Find every line in the records below that contains the word "heading" and copy each of those lines in full.

▶ Supplied entries:
— Start —

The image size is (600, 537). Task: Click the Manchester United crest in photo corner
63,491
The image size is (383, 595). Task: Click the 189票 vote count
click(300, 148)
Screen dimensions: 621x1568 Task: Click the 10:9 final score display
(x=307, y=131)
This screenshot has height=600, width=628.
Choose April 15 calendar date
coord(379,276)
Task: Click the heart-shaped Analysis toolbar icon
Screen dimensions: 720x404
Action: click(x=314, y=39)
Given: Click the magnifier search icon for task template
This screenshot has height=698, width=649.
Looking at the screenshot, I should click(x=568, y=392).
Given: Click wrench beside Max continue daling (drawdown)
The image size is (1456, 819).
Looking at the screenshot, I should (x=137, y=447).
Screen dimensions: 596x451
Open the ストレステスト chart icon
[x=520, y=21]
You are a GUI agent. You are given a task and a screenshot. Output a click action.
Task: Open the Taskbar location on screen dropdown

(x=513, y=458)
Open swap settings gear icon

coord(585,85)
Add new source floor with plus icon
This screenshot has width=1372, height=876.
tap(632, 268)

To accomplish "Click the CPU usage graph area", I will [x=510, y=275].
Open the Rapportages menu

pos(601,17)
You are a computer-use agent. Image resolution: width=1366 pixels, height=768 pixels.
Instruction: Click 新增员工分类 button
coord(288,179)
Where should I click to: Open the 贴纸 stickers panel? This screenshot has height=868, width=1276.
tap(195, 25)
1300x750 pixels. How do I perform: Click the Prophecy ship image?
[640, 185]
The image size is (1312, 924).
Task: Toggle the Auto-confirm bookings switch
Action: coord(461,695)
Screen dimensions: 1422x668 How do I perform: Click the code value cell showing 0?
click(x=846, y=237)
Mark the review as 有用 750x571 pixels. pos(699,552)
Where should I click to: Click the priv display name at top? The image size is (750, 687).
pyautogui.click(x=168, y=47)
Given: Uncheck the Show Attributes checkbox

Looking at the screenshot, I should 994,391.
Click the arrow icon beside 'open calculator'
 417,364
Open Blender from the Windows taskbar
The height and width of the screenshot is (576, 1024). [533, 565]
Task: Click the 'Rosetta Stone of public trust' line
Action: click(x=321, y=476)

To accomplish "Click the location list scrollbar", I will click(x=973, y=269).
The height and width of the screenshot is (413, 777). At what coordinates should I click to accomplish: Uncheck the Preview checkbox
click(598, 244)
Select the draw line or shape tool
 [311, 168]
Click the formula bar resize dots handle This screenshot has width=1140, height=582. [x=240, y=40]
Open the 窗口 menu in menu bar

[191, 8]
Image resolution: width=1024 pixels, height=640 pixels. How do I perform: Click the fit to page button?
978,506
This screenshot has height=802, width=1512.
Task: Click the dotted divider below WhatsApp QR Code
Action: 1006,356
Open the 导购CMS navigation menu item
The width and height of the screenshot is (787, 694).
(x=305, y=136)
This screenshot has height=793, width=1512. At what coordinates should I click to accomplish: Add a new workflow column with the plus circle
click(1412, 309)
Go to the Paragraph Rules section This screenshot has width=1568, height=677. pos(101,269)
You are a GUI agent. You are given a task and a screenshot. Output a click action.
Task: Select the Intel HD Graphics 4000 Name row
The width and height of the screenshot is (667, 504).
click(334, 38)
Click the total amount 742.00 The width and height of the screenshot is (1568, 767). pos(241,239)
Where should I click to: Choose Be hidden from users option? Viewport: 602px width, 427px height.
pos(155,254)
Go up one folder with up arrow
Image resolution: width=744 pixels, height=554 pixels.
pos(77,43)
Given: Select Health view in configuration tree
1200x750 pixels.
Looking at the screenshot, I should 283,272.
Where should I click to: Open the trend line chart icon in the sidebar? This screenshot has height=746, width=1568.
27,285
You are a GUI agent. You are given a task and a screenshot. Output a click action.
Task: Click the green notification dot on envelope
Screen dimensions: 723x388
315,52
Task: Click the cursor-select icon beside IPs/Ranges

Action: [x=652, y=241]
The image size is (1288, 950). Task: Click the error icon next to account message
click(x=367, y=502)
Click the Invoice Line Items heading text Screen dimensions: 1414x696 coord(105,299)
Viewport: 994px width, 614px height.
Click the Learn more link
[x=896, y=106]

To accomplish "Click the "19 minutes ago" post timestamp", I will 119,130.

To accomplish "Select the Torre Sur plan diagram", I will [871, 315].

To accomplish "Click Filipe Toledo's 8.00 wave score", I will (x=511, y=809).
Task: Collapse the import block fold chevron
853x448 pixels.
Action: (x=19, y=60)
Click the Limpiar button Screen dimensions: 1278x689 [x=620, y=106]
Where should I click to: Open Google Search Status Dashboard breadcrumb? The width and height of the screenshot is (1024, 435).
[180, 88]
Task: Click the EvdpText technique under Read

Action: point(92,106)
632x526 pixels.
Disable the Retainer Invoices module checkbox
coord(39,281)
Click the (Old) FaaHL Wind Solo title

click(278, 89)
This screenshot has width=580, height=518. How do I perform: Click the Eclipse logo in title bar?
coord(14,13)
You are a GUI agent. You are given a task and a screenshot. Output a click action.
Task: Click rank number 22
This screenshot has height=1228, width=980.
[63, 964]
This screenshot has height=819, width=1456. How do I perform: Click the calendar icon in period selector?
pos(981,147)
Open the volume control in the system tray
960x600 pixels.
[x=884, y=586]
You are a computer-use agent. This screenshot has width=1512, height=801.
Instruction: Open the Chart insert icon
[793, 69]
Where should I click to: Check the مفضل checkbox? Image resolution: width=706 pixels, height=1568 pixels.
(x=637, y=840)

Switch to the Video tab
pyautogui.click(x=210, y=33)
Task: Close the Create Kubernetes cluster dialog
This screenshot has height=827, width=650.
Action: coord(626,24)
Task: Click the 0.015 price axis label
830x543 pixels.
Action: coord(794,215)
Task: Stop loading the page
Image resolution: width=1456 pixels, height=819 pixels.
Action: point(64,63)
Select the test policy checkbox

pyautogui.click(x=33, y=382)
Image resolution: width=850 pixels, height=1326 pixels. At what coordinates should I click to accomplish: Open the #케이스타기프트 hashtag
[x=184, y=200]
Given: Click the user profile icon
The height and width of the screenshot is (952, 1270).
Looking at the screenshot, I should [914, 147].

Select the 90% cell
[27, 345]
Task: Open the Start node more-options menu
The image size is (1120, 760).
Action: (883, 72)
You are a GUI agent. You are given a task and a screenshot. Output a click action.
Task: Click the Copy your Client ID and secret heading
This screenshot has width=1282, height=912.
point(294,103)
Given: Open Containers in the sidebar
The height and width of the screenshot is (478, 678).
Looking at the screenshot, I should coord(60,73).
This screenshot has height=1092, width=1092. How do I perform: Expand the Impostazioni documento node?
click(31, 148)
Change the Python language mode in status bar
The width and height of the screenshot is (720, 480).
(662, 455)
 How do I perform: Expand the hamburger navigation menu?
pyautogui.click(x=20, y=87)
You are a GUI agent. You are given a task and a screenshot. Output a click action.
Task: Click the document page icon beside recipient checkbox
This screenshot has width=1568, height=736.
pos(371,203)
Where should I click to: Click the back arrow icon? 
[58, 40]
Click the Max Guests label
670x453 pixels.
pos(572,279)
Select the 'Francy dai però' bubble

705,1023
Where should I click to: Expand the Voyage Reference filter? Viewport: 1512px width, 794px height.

— End —

▶ Exercise answer:
Click the Invoice Line Items heading text Screen dimensions: 1414x696 coord(105,299)
Task: Click the Copy your Client ID and secret heading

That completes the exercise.